J’ajouterais que la Charte s’inscrit dans la nouvelle dynamique de la question nationale, qui ne reconduit pas seulement la classique tension entre le Canada anglais et le Québec français. La question nationale met désormais en scène, à bien des égards, le Canada multiculturaliste de 1982 et le Québec qui persiste à se définir comme une nation, comme une communauté politique conjuguant la citoyenneté démocratique avec l’identité nationale. De ce point de vue, elle participe à une reconfiguration de l’espace politique qui se déroule en temps réel et qui n’est pas terminée. Elle révèle sous un nouveau jour la subordination politique du Québec dans la fédération, surtout à un moment où le régime de 1982 multiplie les effets politiques et contribue à disqualifier les fondements mêmes de la nation québécoise.
Mais j’y reviens, la «stratégie identitaire» contribue à la reconstruction des bases de l’option souverainiste. Elle redonne un tonus au nationalisme québécois qui s’était laissé domestiquer par l’ordre de 1982. Elle rappelle que notre société n’est pas une page blanche appelée à se dissoudre dans la seule logique des «droits» qui trop souvent, pousse à la judiciarisation du politique (et la judiciarisation du politique n’est certainement pas la meilleure manière de conserver véritablement les droits et libertés). Évidemment, certains souverainistes, égarés pour la plupart dans la mouvance assez radicale du «Québec inclusif» (je ne parle évidemment pas ici de Jacques Parizeau et Lucien Bouchard, dont la critique de la Charte se fonde sur d’autres considérations), n’en finissent plus d’étaler publiquement leur indignation. Mais il s’agit d’une perte politique mineure. D’autant qu’ils se sont mis sous la tutelle idéologique des adversaires les plus résolus de l’indépendance, dont ils quêtent l’approbation et voudraient obtenir un certificat de respectabilité idéologique.

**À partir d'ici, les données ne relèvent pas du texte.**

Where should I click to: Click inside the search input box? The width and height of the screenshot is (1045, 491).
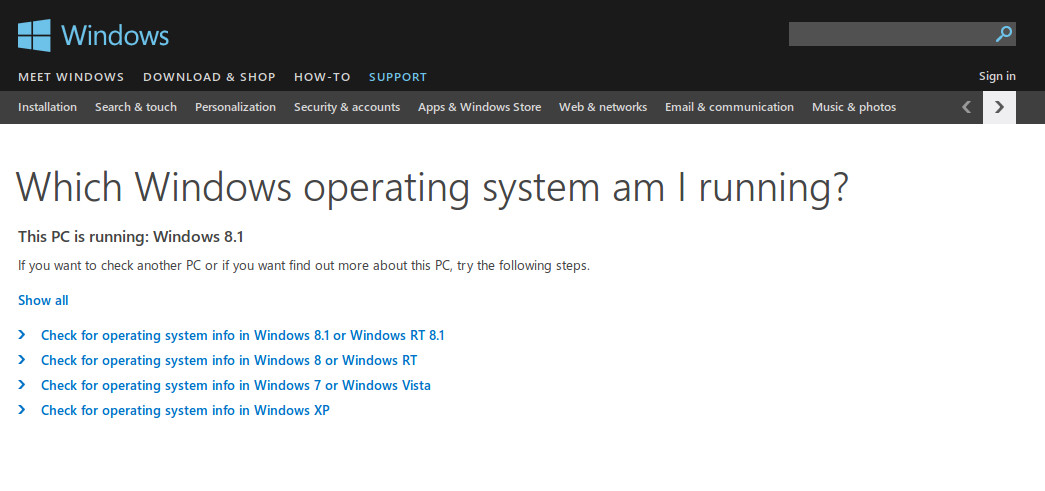pyautogui.click(x=888, y=35)
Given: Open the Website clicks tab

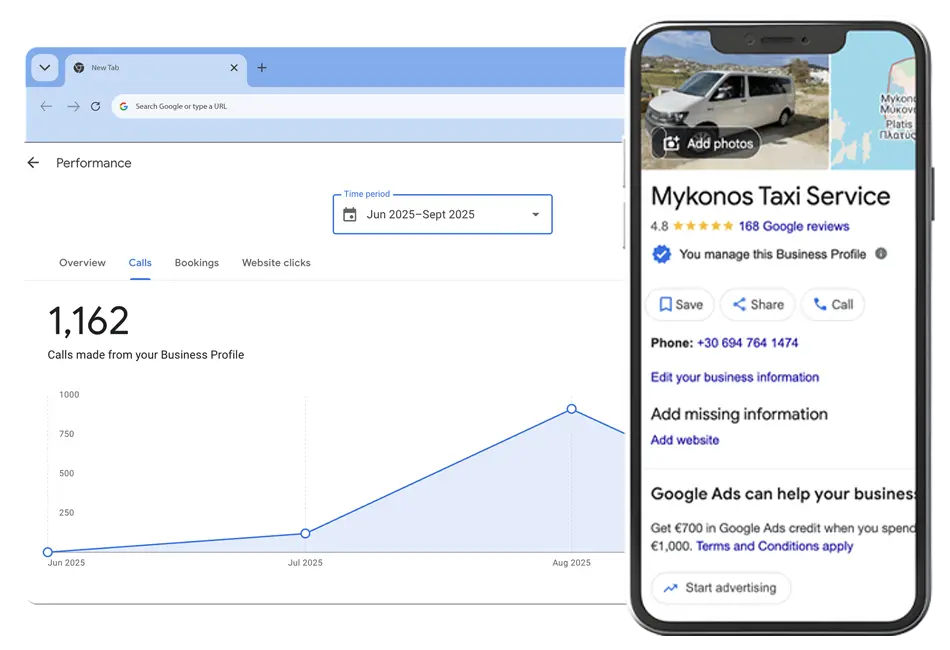Looking at the screenshot, I should pyautogui.click(x=276, y=263).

S’ils sont médiatiquement très audibles, il ne faudrait pas exagérer leur portée électorale.
Tout en politique n’a pas à se dissoudre dans le court terme. Et tout n’est pas petit calcul minable. Il faut donc rappeler au bon sens ceux qui, après avoir combattu une Charte qu’ils disaient «flatter les pulsions xénophobes» des Québécois, nous invitent à la congédier parce que ces «pulsions» ne se seraient pas manifestées. Il faut leur rappeler qu’une politique de l’identité québécoise n’a rien, mais absolument rien, d’une excitation cynique ou inconsciente de la xénophobie et que cette politique n’avait rien d’une simple «stratégie» pour obtenir une majorité fragile et circonstancielle. Elle s’inscrit dans une philosophie bien articulée de la question nationale qui n’est pas appelée à produire une majorité instantanée mais qui ouvre un nouvel avenir au projet souverainiste, qui lui donne un nouveau socle, mieux ancré dans son histoire.